### RECORD EXTRACTS:
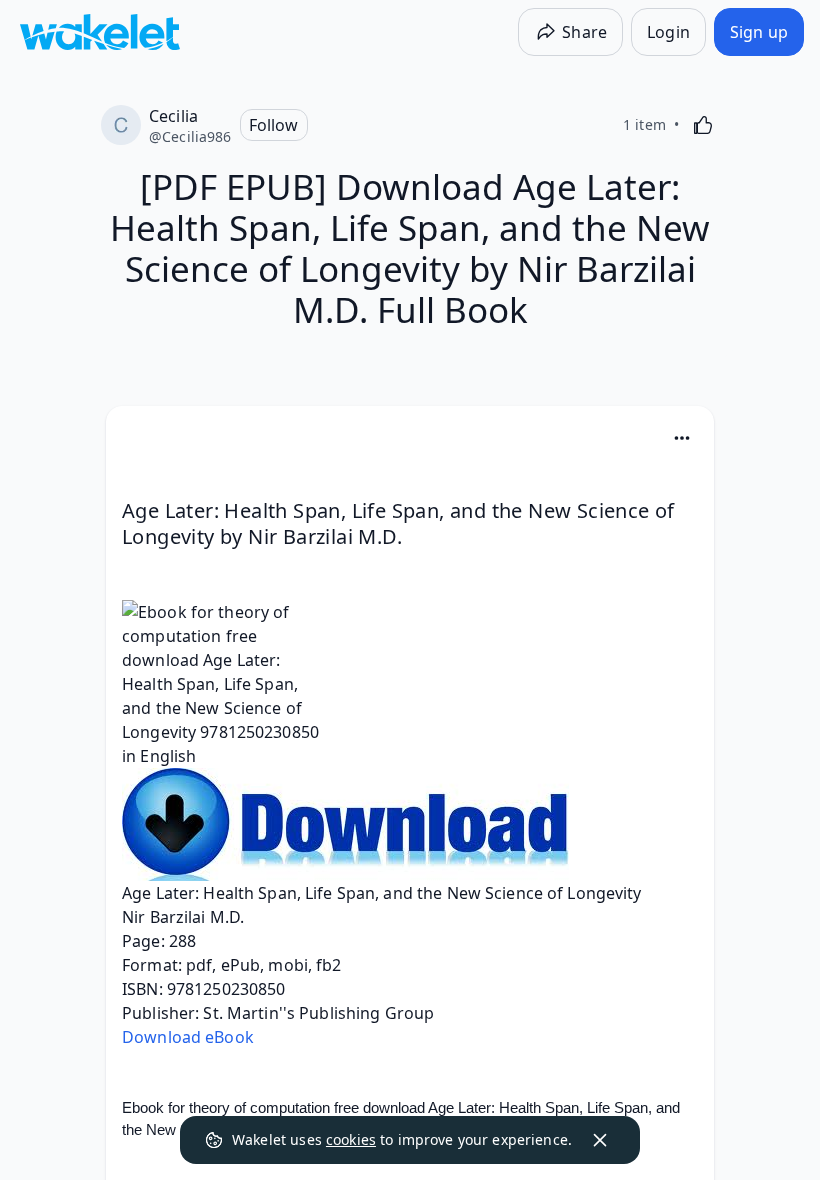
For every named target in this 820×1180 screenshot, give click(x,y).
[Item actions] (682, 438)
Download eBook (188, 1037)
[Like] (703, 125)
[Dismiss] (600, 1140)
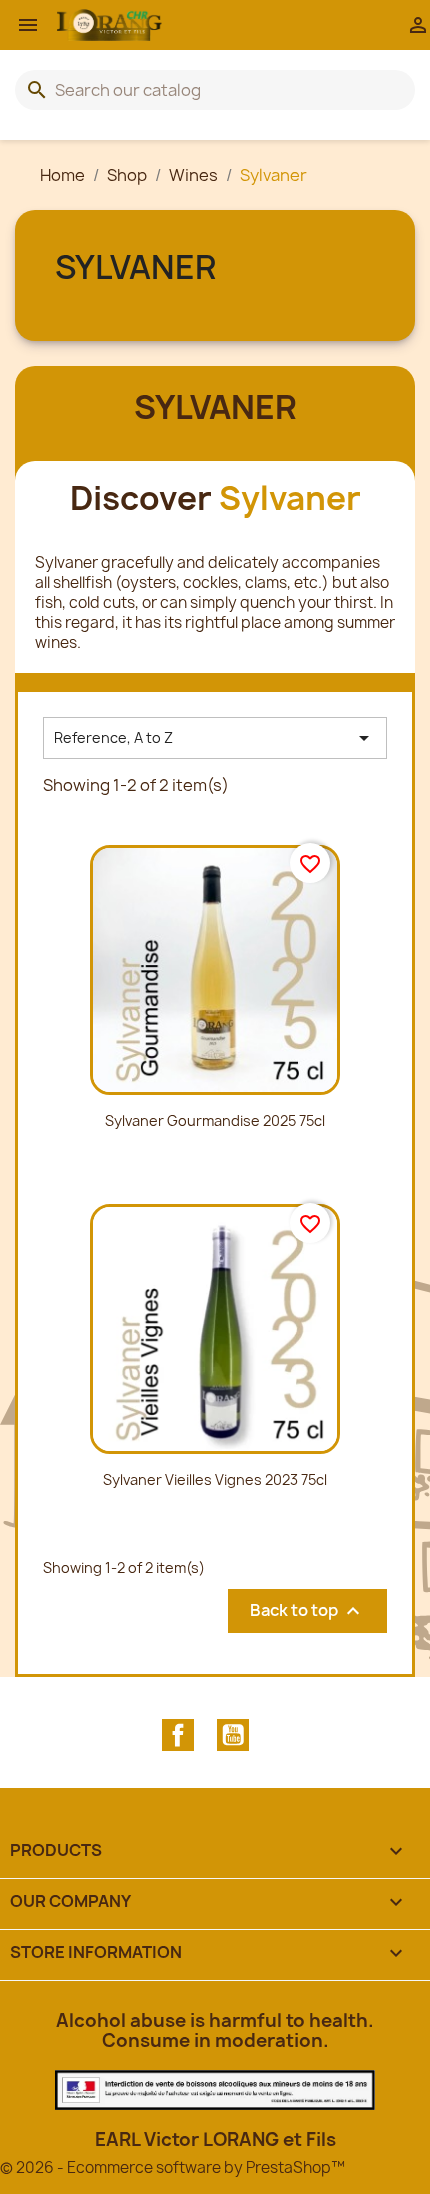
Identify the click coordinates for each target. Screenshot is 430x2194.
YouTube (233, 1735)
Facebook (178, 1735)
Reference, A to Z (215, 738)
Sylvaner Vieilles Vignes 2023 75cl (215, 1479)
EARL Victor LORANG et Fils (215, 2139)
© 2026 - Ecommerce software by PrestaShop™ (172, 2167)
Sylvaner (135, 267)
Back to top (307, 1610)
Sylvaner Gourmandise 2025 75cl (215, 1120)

### PROBLEM STATEMENT:
Reproduce each line, exactly as it appears, from the one that contains "PrestaShop™ (172, 2167)" through the last line of the records. Add no other lines.

### ANSWER TO THE EXERCISE:
© 2026 - Ecommerce software by PrestaShop™ (172, 2167)
Sylvaner (135, 267)
Back to top (307, 1610)
Sylvaner Gourmandise 2025 75cl (215, 1120)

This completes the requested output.